Studying the effect of iris mechanics on the pupillary light reflex using brimonidine-induced anisocoria.

Publications // Yanjun Chen // Apr 26 2013

PubMed ID: 23513058

Author(s): Chen Y, Kardon RH. Studying the effect of iris mechanics on the pupillary light reflex using brimonidine-induced anisocoria. Invest Ophthalmol Vis Sci. 2013 Apr 26;54(4):2951-8. doi: 10.1167/iovs.12-10916. PMID 23513058

Journal: Investigative Ophthalmology & Visual Science, Volume 54, Issue 4, Apr 2013

PURPOSE To study and correct for the limiting effect of iris mechanics on the amplitude of light-evoked pupil contractions in order to derive a more clinically accurate assessment of afferent input to the visual system.

METHODS Transient pupil responses were recorded to a series of 1-second red Ganzfeld light stimuli with a stepwise increase in stimulus intensity using a binocular infrared computerized pupillometer. One eye of eight healthy subjects was treated with 0.2% brimonidine tartrate ophthalmic solution to induce pupil size reduction. The amount of pupil contraction as a function of stimulus intensity was compared between the brimonidine-treated, miotic eye and the untreated eye.

DATA SHOWN

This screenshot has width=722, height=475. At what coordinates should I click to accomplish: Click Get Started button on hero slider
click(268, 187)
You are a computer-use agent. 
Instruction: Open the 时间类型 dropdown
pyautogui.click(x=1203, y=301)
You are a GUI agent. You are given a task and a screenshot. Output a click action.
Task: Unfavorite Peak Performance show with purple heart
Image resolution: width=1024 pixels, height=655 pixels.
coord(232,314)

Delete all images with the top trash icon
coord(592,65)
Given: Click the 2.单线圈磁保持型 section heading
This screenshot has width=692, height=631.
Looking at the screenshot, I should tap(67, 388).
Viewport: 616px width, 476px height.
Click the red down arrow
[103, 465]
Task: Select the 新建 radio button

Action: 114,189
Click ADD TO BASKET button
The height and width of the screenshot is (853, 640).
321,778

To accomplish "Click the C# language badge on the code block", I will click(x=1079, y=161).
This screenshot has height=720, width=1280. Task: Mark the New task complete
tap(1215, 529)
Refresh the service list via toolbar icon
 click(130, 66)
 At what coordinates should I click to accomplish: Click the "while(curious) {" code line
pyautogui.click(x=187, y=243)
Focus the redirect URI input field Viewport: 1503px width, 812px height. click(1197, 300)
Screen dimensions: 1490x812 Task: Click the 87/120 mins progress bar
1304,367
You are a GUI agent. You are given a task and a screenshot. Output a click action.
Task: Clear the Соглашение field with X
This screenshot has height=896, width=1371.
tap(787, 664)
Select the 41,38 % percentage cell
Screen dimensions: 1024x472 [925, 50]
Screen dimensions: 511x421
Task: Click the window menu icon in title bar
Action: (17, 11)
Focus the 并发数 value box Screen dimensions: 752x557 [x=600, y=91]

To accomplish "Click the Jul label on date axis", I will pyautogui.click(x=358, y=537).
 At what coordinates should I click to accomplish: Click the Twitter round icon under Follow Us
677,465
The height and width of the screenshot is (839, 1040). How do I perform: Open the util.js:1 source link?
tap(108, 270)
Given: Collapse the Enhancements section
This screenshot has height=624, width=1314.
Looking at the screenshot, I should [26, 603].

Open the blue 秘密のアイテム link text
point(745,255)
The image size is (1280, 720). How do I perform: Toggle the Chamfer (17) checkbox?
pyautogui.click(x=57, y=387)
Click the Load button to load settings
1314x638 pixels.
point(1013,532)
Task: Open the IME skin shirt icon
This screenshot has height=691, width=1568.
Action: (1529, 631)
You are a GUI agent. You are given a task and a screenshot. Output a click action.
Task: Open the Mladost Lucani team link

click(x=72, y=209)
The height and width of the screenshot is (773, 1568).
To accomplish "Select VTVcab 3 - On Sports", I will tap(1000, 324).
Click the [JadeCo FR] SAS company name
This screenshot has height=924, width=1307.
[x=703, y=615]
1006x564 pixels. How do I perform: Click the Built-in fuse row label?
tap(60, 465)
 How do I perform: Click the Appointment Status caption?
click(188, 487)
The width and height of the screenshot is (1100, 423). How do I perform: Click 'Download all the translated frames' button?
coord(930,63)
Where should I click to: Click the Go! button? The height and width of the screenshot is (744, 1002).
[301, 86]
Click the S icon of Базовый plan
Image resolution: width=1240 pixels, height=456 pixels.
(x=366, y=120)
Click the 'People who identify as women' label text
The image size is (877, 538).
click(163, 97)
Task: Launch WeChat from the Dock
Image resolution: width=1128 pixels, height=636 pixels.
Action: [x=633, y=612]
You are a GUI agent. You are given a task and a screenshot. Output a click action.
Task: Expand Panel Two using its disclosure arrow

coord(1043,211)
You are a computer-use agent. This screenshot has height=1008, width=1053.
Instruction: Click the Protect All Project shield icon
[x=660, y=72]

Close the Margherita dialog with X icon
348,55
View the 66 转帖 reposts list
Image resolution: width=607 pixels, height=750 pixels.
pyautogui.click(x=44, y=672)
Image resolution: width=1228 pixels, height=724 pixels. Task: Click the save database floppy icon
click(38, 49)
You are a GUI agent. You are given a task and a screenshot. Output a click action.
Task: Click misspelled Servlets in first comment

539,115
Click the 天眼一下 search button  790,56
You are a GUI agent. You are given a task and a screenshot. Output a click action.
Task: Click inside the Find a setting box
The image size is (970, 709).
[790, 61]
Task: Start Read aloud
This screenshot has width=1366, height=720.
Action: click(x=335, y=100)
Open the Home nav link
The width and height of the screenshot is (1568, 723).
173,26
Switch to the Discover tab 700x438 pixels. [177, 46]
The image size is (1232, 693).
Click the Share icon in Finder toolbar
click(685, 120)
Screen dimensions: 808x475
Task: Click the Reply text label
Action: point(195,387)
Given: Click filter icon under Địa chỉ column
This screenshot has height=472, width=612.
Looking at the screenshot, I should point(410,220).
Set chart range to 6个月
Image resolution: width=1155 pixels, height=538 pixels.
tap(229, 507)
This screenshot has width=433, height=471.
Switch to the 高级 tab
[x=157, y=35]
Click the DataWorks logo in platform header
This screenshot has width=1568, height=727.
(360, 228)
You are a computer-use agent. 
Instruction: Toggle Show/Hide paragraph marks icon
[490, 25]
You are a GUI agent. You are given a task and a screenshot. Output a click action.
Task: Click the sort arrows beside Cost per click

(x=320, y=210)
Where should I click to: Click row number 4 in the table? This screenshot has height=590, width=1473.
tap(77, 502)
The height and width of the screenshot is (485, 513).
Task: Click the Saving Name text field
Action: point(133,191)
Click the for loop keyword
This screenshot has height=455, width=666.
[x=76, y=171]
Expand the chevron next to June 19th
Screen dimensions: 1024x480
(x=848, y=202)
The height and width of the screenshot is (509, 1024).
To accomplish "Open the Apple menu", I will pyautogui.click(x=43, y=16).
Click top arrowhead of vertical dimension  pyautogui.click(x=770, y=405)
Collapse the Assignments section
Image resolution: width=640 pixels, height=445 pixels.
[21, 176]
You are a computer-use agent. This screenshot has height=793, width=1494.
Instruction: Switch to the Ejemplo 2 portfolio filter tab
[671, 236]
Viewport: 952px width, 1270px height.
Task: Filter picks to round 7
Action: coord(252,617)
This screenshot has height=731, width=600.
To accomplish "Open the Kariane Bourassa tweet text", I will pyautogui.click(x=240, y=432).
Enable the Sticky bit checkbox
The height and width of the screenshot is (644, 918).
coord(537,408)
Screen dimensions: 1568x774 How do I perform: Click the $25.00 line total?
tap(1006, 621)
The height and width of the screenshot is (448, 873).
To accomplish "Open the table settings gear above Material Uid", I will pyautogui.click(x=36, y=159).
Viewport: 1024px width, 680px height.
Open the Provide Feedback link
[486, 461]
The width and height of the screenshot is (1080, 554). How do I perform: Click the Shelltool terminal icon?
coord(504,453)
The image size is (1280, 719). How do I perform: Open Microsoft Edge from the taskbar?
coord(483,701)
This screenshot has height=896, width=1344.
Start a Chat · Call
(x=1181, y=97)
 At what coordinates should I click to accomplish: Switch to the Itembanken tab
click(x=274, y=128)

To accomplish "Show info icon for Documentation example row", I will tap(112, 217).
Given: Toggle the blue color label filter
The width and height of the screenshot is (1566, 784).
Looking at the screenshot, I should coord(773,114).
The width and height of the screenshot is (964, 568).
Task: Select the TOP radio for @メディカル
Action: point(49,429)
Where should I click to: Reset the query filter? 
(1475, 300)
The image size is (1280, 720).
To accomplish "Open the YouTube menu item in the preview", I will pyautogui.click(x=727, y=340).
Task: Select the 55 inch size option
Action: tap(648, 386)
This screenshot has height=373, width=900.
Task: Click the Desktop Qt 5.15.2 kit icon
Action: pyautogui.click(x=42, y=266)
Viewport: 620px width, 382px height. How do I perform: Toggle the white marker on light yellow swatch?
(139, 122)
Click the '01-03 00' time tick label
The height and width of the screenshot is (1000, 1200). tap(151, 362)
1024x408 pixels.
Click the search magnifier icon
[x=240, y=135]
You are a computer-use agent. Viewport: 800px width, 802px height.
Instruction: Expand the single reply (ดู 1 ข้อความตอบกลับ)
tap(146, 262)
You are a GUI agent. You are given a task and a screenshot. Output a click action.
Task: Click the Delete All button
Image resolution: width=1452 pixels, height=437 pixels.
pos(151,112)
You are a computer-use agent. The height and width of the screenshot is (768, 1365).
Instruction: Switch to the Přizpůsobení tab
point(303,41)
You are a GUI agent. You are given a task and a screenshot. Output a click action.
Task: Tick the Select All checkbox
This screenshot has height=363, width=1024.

EXERCISE REQUIREMENTS
According to the abstract on brimonidine-induced anisocoria, what concentration of brimonidine tartrate ophthalmic solution was applied to one eye of each subject? The items are separate material, unrelated to the abstract.

EXERCISE ANSWER
A 0.2% solution.